27/04/2024 - MARDUK + ORIGIN + DOODSWENS @ Druso - Ranica (BG)

Pubblicato il 29/04/2024 da

Dopo quelle di San Donà di Piave e Moncalieri, è toccato al Druso di Ranica accogliere la terza data del “Memento Mori Tour” dei Marduk. “Mo me lo segno” avrebbe risposto Massimo Troisi e noi abbiamo fatto altrettanto, presentandoci di gran lena di fronte ai cancelli del locale bergamasco: ad accoglierci, una fredda pioggerella primaverile, divenuta ormai un appuntamento fisso in queste ultime settimane.
Espletate le considerazioni meteorologiche, siamo tra i primi a varcare le porte del Druso, imbattendoci immediatamente nella vastissima e coloratissima zona merch, scorgendo tra gli altri, un Daniel Rosten ancora in abiti civili (pantaloni mimetici e felpa con cappuccio), mentre si dilegua tra una t-shirt e l’altra, dirigendosi poi verso i piani alti adibiti a camerini, preparandosi alla sua personalissima battaglia che lo vedrà protagonista di lì a due ore.

(Istruzioni dei compiti):
1. Copia senza modifiche il passo del resoconto del concerto da "Dopo quelle di" a "lì a due ore.".
2. Rispondi a queste domande sul resoconto del concerto:
(a) Quale data del "Memento Mori Tour" dei Marduk ha ospitato il Druso di Ranica?
(b) Che tempo c'era davanti ai cancelli del locale?
(c) Che cosa indossava Daniel Rosten quando è stato visto nella zona merch?

(Materiale fornito):
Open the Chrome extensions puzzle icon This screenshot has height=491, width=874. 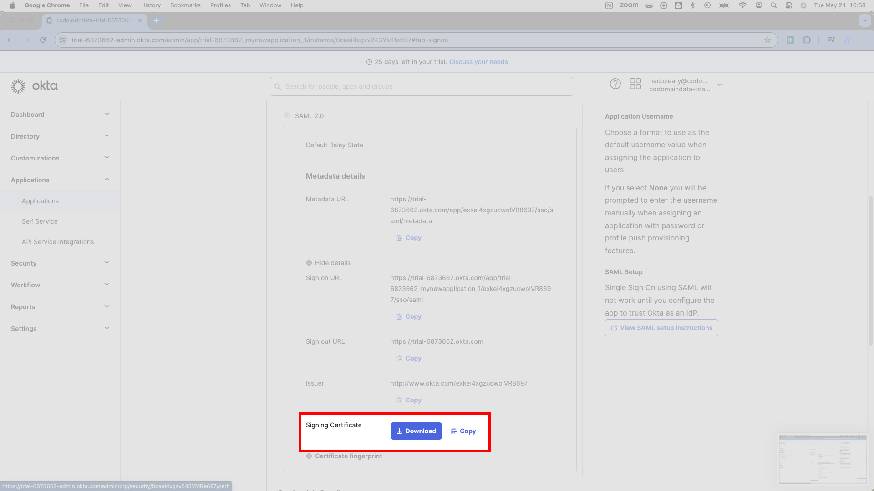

(Risposte per compito):
1.
Dopo quelle di San Donà di Piave e Moncalieri, è toccato al Druso di Ranica accogliere la terza data del “Memento Mori Tour” dei Marduk. “Mo me lo segno” avrebbe risposto Massimo Troisi e noi abbiamo fatto altrettanto, presentandoci di gran lena di fronte ai cancelli del locale bergamasco: ad accoglierci, una fredda pioggerella primaverile, divenuta ormai un appuntamento fisso in queste ultime settimane.
Espletate le considerazioni meteorologiche, siamo tra i primi a varcare le porte del Druso, imbattendoci immediatamente nella vastissima e coloratissima zona merch, scorgendo tra gli altri, un Daniel Rosten ancora in abiti civili (pantaloni mimetici e felpa con cappuccio), mentre si dilegua tra una t-shirt e l’altra, dirigendosi poi verso i piani alti adibiti a camerini, preparandosi alla sua personalissima battaglia che lo vedrà protagonista di lì a due ore.

2.
(a) La terza data.
(b) C'era una fredda pioggerella primaverile.
(c) Indossava pantaloni mimetici e una felpa con cappuccio.